Living with a veteran who has PTSD that went untreated for over 10 years is, well, exhausting. I won't cookie-cutter it, I just don't ever know what the day will be like waking up. There could have been nightmares overnight, that I didn't know about. Most of the time my spouse won't share about the nightmares, he will stuff them away. If when we are out in public and he has a vision or smell of something, I typically won't know that either. Sometimes, later on, he will share, but I go on not knowing about the majority of the triggers he faces. He faces them all alone, by choice. My wish is that one day he will feel safe to open up that box and release it all. Just let it all out. I know it is a work in progress. A seed has been recently planted and I can see the little sprout poking up. With enough sunshine and water, he will be standing tall again as bright as ever. That is my wish for him. I will be here to see him through.

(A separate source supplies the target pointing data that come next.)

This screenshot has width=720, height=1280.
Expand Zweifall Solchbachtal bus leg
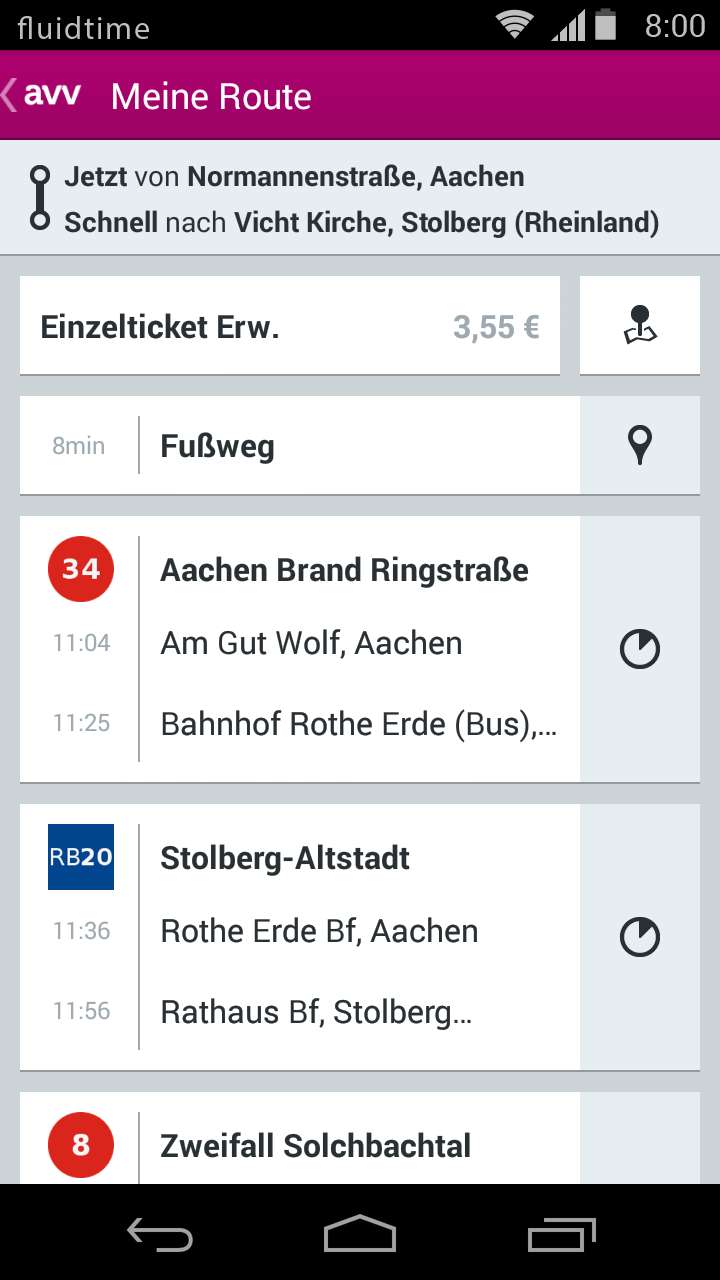coord(300,1138)
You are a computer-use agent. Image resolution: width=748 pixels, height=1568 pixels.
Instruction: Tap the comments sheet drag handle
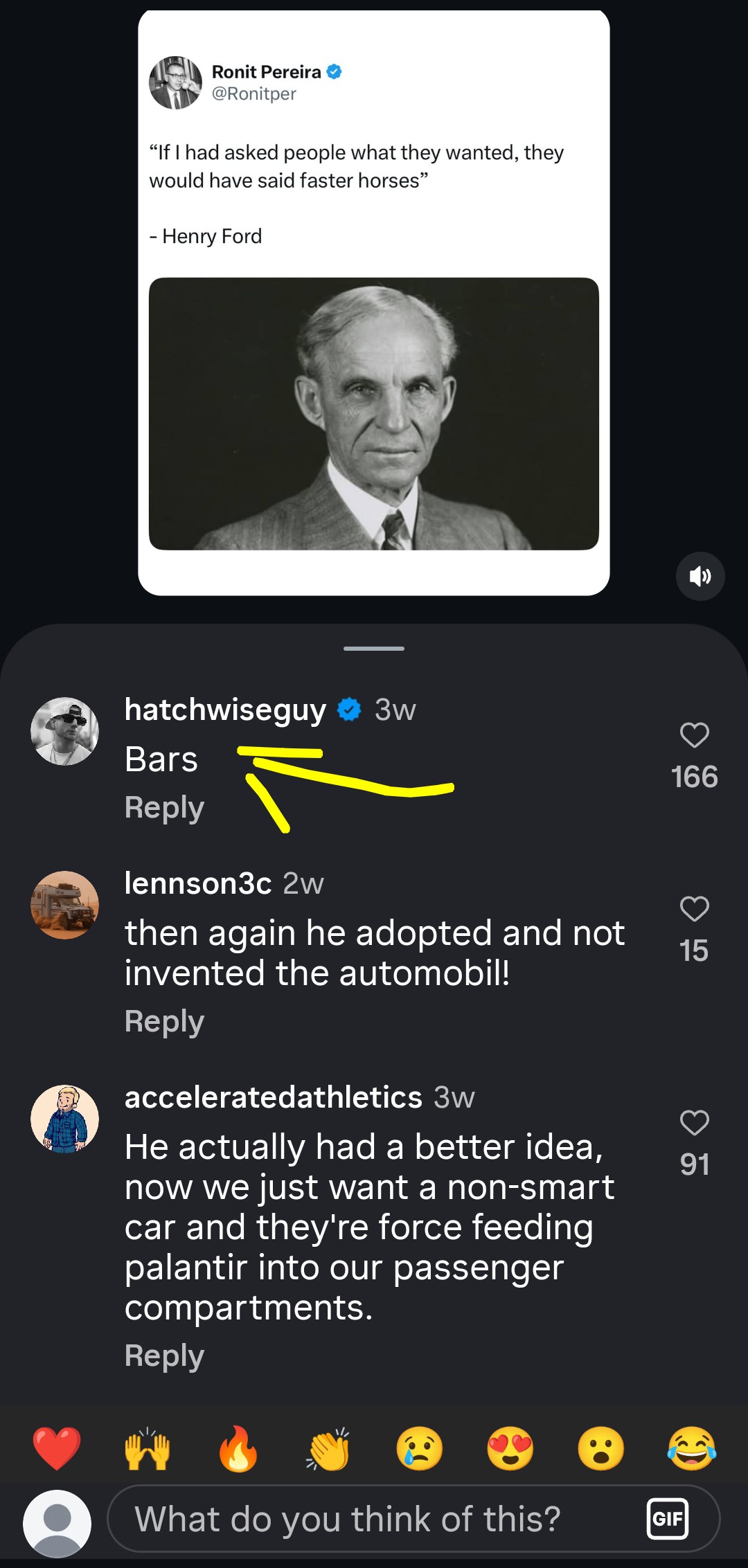pyautogui.click(x=374, y=649)
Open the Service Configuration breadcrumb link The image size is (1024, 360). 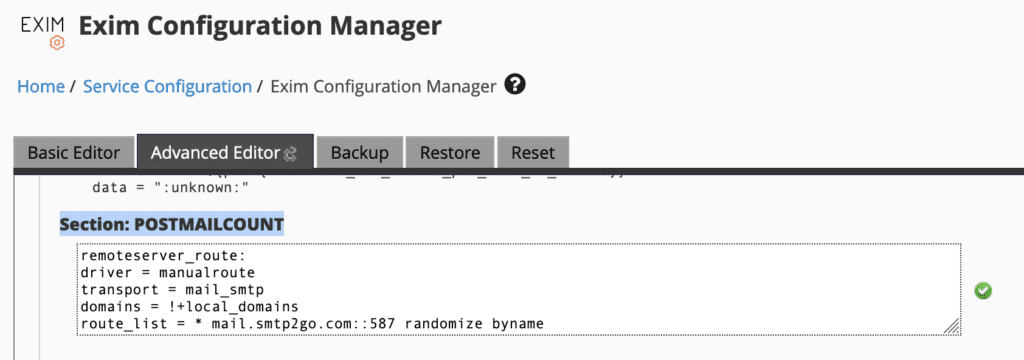click(x=167, y=86)
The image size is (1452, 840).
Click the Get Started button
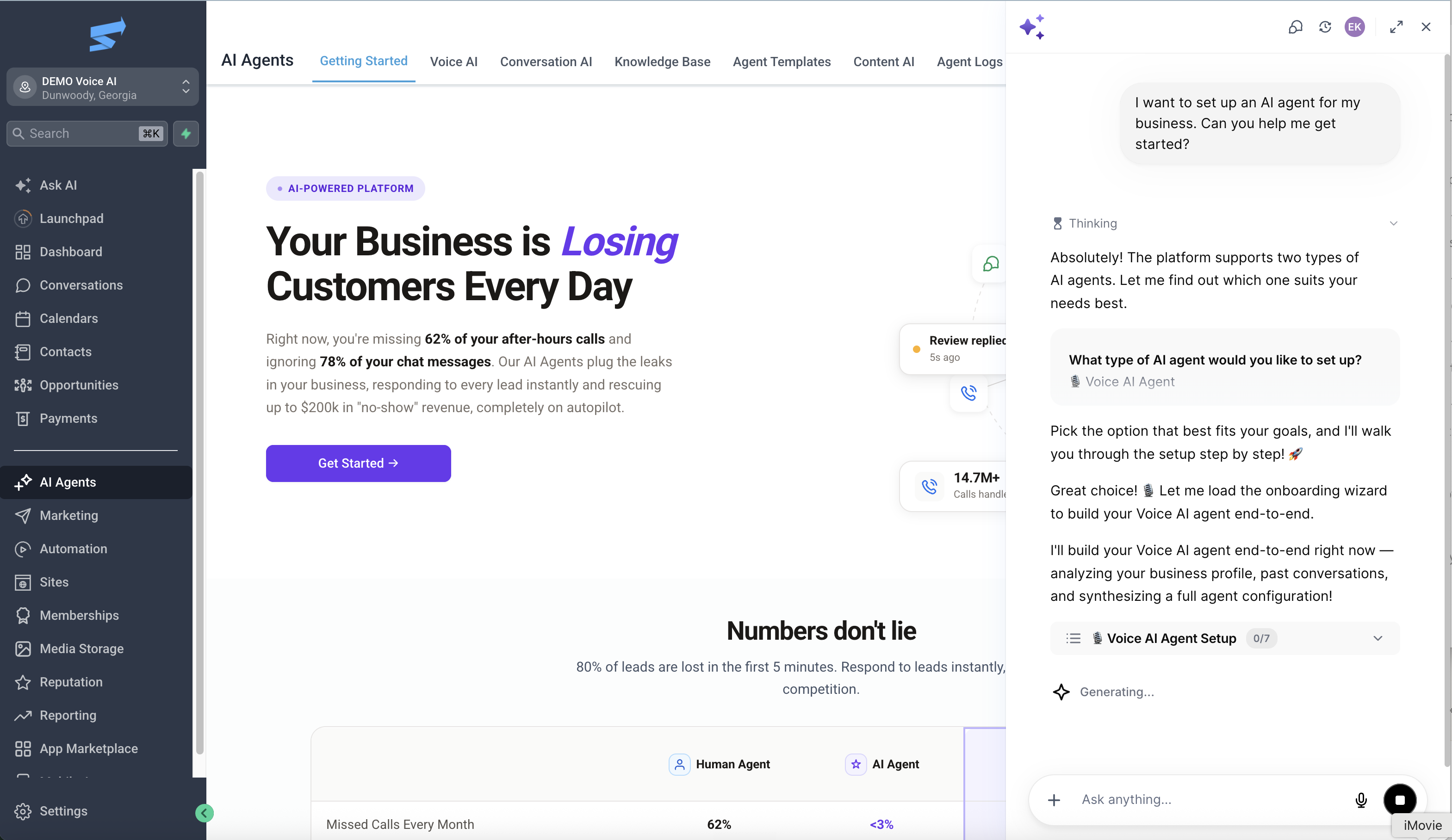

What else is it like? There are dirty clothes piles, at least 4 of them on the bedroom floor at any given time. Forgotten commitments due to memory loss, there are crumbs on the couch and candy wrappers in the cushions, a sink full of dirty dishes. Okay, maybe that's just life with children, but he sure does contribute! All jokes aside, even on bad days there is always laughter. Making light of things that go wrong is his specialty. Nothing ever feels "too heavy", or "too much to face" with him. I love him for that. He creates a calmness around him while his insides are in turmoil. While I admire his strength, I do want him to be okay feeling things. It's good to look at life with humor instead of curling up in a ball, after all, we have a choice. He recently shared with me that he made himself a promise to stop making everything a joke. He said it is his way of coping, but not everything needs to be funny. Perspective is everything. I appreciate his jokes because, in spite of everything he's seen at war, he never lost his ability to cope with laughter! But I, being the more "serious" of us two, felt proud of his self-reflection.

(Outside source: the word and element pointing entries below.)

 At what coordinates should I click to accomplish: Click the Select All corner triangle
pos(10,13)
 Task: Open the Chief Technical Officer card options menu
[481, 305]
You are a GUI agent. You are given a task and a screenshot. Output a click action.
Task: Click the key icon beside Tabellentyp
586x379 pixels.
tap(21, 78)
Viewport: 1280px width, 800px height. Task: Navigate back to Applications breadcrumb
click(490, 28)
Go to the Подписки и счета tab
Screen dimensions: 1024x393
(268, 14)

I was scrolling through facebook on Veteran's Day morning when I came across the post of a woman, former military, asking for opinions. She wrote that a local businessman was not supportive of veterans on Veteran's Day and was asking for advice - boycott the business or ignore? Tons of people had lots to say. The businessman even found himself on that thread defending himself and his stance. I kept on reading, and it occurred to me that so many people just truly don't understand this lifestyle. This man felt that we live in a veteran praised country, and why does one profession deserve more praise than any other? I wasn't sure if my strong connection to the veteran community is what had me in awe of this statement, or if I was biased. I dug deeper into my thoughts and realized that while yes, Veterans do get some acknowledgment, they do not get nearly enough! I wanted to go off on a tangent there on Facebook, but I stayed quiet. I wanted to ask him if anyone he loved had served our nation? I felt I had the answer to that without having to ask; because If someone you love has gone to war, not once or twice but three times, and comes back to talk about it... they deserve more than a free sandwich once a year on Veteran's Day. They deserve our support. This man didn't understand because he was lacking empathy and a connection to the military that pulled at his heart. I hope more people will come around to supporting our veterans, they need all the support they can get.

I am proud to live with a veteran, as complicated as he may be, he is my own personal hero and a person I have learned so much about myself through. I am grateful for this care-giving journey I have found myself on.